Money in L.A. Politics:  Diminishing Returns

LOS ANGELES

LA POLITICS - Money in politics. We need more of it… said no one, ever. 

Nonetheless, there are plenty of politicians and wealthy interests who don’t want to hinder the unimpeded flow of money in our elections. Why? Because it helps them win, or so they think. 

This year’s L.A. City primaries throws cold water on that thinking. To be sure, the money flowed in L.A. elections like it never flowed before, but messaging and community bonds, not money, won the day on June 7. 

Billionaire dollars and over $13 million in independent expenditures (super PAC money) for City Hall races didn’t produce the results moneyed interests wanted. 

Billionaire real estate developer, Rick Caruso, spent an unprecedented $40.9 million in his bid for Mayor and still finished 50,000 votes behind his runoff challenger, U.S. Congresswoman Karen Bass, who spent one-twelfth of what Caruso did

In the race for City Controller, L.A. City Councilman, Paul Koretz, came in a distant second to Green Party candidate, Kenneth Mejia, despite Koretz out-fundraising Mejia by $400,000 and outspending him by $200,000 (the bulk of Mejia’s funds came from L.A.’s public matching funds program). 

In L.A.’s 13th Council District, incumbent City Councilman, Mitch O’Ferrall, finished the primary trailing labor organizer Hugo Soto-Martinez by nine percentage points despite out-fundraising and out-spending Soto-Martinez by hundreds of thousands of dollars. 

Newcomer, Erin Darling, placed a comfortable first in the open 11th District council race despite four opponents each outspending him by hundreds or thousands of dollars. 

In the open District 5 race, corporate-free candidate, Katy Young Yaroslavsky, garnered 11,000 more votes than her runoff opponent who spent $300,000 more than she did and benefited from nearly $1 million in independent expenditures. 

And perhaps most surprising, L.A. Councilman and veteran politician, Gil Cedillo, lost a bid for a third term in Council District 1 to abolitionist, Eunisses Hernandez, despite a $300,000 fundraising advantage and over $1.2 million in independent expenditure support. 

To be sure, many things could be at play here, and the tables could turn in the November runoffs, but the results are too prominent to be dismissed as lightning in a bottle. L.A.’s June primary compels us to consider two passé notions: 1) messaging is more important than unlimited money in politics, and 2) campaign finance reforms work.  

It is more than a coincidence that L.A.’s election landscape changed in 2020 after the City increased its public funding match-rate for local campaigns from 2:1 to 6:1. That means City Hall now provides a qualifying candidate with six public dollars for every private dollar they fundraise from within the City. Since its implementation, L.A.’s elections have become more competitive; more races are going to runoffs and more incumbents are losing than in previous decades.  

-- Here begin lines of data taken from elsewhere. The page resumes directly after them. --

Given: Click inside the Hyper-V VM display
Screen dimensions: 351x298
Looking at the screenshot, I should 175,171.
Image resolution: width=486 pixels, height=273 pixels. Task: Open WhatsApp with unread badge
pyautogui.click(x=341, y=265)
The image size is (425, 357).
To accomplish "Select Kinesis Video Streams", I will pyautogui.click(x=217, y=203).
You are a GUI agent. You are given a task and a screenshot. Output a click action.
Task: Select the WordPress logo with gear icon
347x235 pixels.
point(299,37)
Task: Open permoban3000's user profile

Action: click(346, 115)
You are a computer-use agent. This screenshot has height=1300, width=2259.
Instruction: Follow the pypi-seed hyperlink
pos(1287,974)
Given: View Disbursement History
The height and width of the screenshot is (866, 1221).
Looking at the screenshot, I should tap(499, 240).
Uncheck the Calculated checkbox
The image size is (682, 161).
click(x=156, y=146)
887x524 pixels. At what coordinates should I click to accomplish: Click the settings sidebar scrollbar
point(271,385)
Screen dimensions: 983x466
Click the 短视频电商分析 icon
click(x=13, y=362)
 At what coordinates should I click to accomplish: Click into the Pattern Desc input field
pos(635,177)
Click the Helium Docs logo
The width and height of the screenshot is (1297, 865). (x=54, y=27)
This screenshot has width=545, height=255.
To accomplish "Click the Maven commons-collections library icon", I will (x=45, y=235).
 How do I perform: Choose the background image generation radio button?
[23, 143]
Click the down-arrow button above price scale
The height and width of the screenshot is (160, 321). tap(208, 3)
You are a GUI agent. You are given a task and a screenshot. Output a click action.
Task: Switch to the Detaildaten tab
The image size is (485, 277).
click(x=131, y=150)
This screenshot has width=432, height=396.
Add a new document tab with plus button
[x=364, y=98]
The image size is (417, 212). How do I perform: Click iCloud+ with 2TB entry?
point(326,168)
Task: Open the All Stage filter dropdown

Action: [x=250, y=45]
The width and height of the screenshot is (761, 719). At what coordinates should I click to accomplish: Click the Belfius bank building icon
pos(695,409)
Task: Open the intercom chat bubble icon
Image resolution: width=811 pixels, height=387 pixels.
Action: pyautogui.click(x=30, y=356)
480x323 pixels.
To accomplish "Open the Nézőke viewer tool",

Case in point, there were three L.A. City Council runoffs in 2020 and four in 2022 compared to an average of 1.6 for all other L.A. City Council elections in the twenty-first century. Similarly, for the first time since 2003, an incumbent city councilmember (David Ryu) lost re-election in 2020. One incumbent (Gil Cedillo) has already lost re-election in 2022 and another (Mitch O’Ferrall) faces a difficult runoff.   

Other reforms are also likely playing a role, such as L.A.’s modest contribution limits, which induce fundraising from a broad base of donors, and the City aligning its elections with even-year state primaries, which increases voter-turnout. But it is becoming harder to deny that the City’s commitment to campaign finance reform is not paying off. To be sure, you can’t win an L.A. election without raising a modest amount of money, but with a strong message, a well-organized ground game, and community support, you now have a fighting chance against billionaires and industry-backed candidates in Los Angeles. 

In the second-largest city in the U.S. with the largest city council districts in the country, campaign finance reforms are working — even as independent expenditures flow. Remember that the next time a politician tells you that campaign finance reform is futile.

 

(Sean McMorris is the Transparency, Ethics & Accountability Program Manager at California Common Cause and the founder and chapter president of Represent.US: Los Angeles-San Gabriel Valley. Sean has degrees in political science and international affairs. His views are his own.)